I'm sorry if what I said sounded hateful to you. I personally have no problem with Christians and beleive that a Christian can be as rightous a person as it gets. I have also repeatedly stated that I have great respect with modern Christianity. So there is my point Mrs. S. Non-Jews should follow their religions and live a fulfilled life.
What I have a problem with is Chrsitian fundamentalism. I have also problems with Jewish fundamentalism as well. I as a Jew understand the Bible as our people's common historical document and the center of a culture, the Judeo-chrsitian culture that was one of the most important factors of maintaning morality in human history, when seen in perspective. But I am not blind to the fact that many older parts of the even our Tanakh are, by today's standards brutal and sometimes very bloody. I only excpect the same attitude from Christians to aknowledge the problematic origin of their faith. This has nothing to do with what it stands for now and the deep and loving 'interpretation' that is given to it at our time.
I think any kind of literal backing of Chrsitianity would only play in the hands of Islamists.

There are waves of hostility and receptivity among Christians to Jews. When Medieval Germany was persecuting them they found refuge in Poland. As Mrs. S. has pointed out, Popes often stood up for Jews. This was against popular frenzy against them, frequently egged on by friars. Oliver Cromwell was one of the most devout Christians of his time, indeed he is generally considered a fanatic, but he was the one who persuaded the Commonwealth government to allow Jews to settle once more in England after they had been prohibited from doing so for centuries.

I would not put too great a reliance on "secularism" to protect Jews. The secular left today often buys into the hideous lies of the Islamists against Jews. They are implacably hostile to Israel, and if they get their way the destruction of Israel will mean the genocide of five million Jews.

A recently published book called "Hitler Strikes Poland" by Alexander B. Rossino looks at the intial murder campaign of the Third Reich as the German armies conquered Poland. The SS established several special units to go in behind the troops and murder designated classes of people. Besides the Jews they included various catagories of Poles including leaders of veterans organizations and the members of the Boy Scouts. Rossino looks into the backgrounds of the leaders of these units and in almost every case, in order to advance in the SS below the lowest officer ranks, they had to renounce their religion, by a public declaration. I thought that was very interesting. you can't get more secular than that.

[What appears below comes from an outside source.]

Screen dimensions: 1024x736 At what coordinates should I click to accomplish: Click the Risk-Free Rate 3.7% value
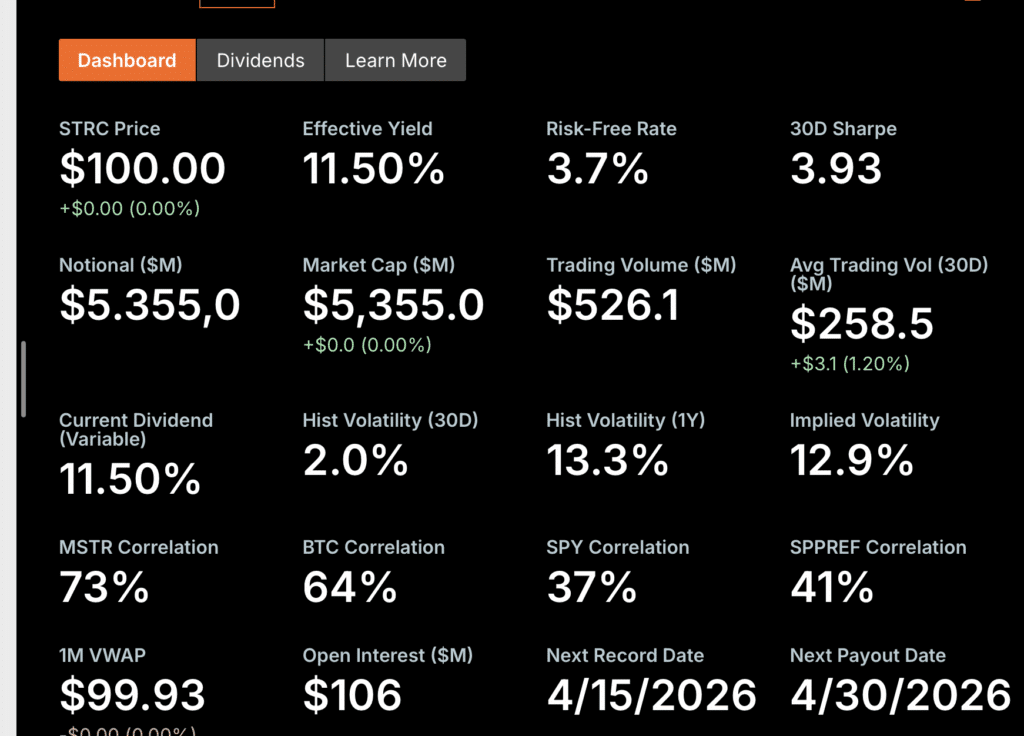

Part of the reaction to Gibson's film was due, I suspect, more to the hostility of liberals to its message than to Jewish worries. The objecters are liberals, as so many Jews are. There was also some remnant of the old fear of any display of Christian religiosity presaging anti-Jewish behavior or attitudes, as it so often did in The Old Country, whichever that might be. I do not share those views and thought the outcry rather silly, sepecially as it took place before anybody had seen the film. What will happen in places like Greece and Russia, with their orthodox traditions, not to mention Syria, is another matter of course. But as another commenter mentioned above, we can hardly call on Gibson to not make a picture because idiots might misinterpret it or because it might offend someone. Nobody worries about offending Christians with anti-Chrisitan movies or art, after all.